Staff at New Beginnings Transitional Shelter in Wallace had a vision for the clients there — to make sure they felt like they were home and not in a shelter.
With a mobile unit donation from Marlboro County School District and help from various volunteers and partners, staff moved into their resident services building earlier this month.
“We have our space,” said Shelter Services Coordinator Janice Hamlin. “They have their space. They can move around the house without all of our business taking place in the office.”
Hamlin along with Janice Rozier, vice-chair of Pee Dee Coalition regional board and chairman of the Marlboro County Pee Dee Coalition Board, and Christy Moore, volunteer coordinator, shared an update about the shelter with school district officials at the December Board of Education Meeting.
A few years ago, the district donated one of their mobile units from Bennettsville Intermediate School to be put on the site at New Beginnings.
Rozier said it has taken two years to get the money and volunteers to complete the project.
New Beginnings Transitional Shelter opened in June 2017. The shelter started as an emergency shelter in 2004.
Moore said once they were opened as an emergency shelter, they realized there was a need for a transitional shelter for former victims of domestic violence and sexual assault. Victims can only stay 30-90 days in an emergency shelter.
At New Beginnings, former victims can stay up to 24 months with on-site services.
The person has either become homeless due to domestic violence or they might be staying with family or friends.
Services provided include information and referral; individual and group counseling; personal advocacy; life skills training; parenting groups; transportation; resource procurement assistance; case management; access to computers and the internet; and services for the children of clients such as school enrollment and homework support.
Moore said as the shelter continues to grow, they had the opportunity to increase the number of women and children served by relocating staff from the house to the modular building. The offices in the house were converted to two additional bedrooms that will sleep 14 additional bed spaces. Those two bedrooms will increase bed space from 26 to 40 plus. This is not including babies in cribs. This will allow even more victims to be served.
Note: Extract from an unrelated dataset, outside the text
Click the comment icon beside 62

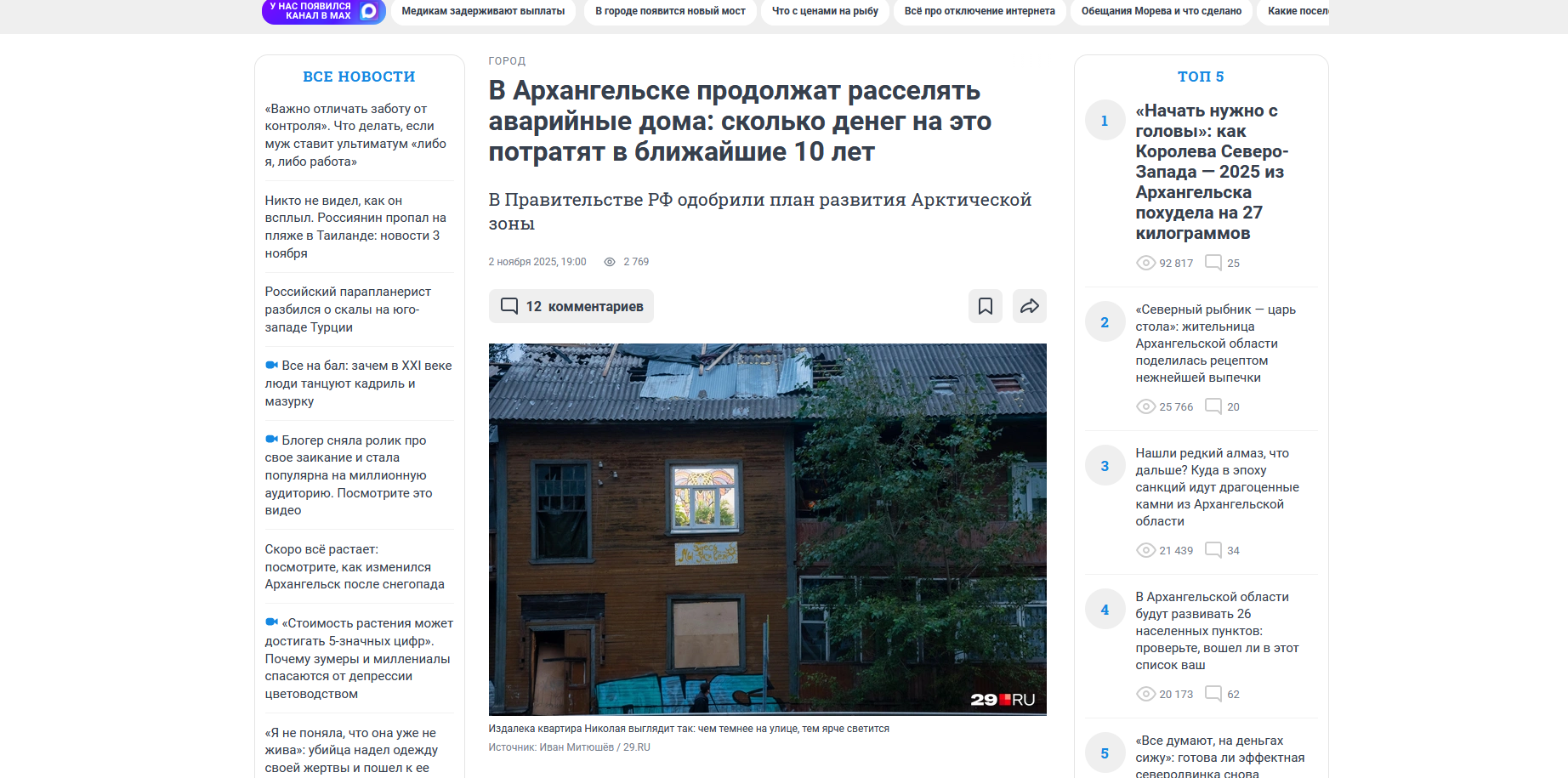coord(1213,694)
New Beginnings has served over 110 women and children with 16,443 nights of shelter.
Moore said the shelter has had to turn away 78 women and children due to limited space.
“This partnership shows that together we can promote a community that values the basic human desire to be free of the physical, threat and harm,” she said. “And through these efforts, we can make the Pee Dee Region a safer more compassionate community.”
A brief video of the project was shown from when the mobile unit was moved on March 6, 2019, to the present.
Hamlin said it was very important for district officials to see this project come to fruition.
She thanked Moore for her hard work.
“She worked endless hours from beginning to end to make this happen,” Hamlin said. “She brought this vision to fruition so the women could feel like they are in a home, not just shelter. This would have never happened without her. I also want to thank Janet Rozier for all the work done.”
Hamlin said the donation meant a lot to the shelter and to her being a survivor of domestic violence.
“I know what it is like to live in a shelter,” she said.
Rozier, Moore, and Hamlin presented Superintendent Dr. Gregory McCord with a rendering of the new resident services building on the grounds of the New Beginnings Transitional Shelter.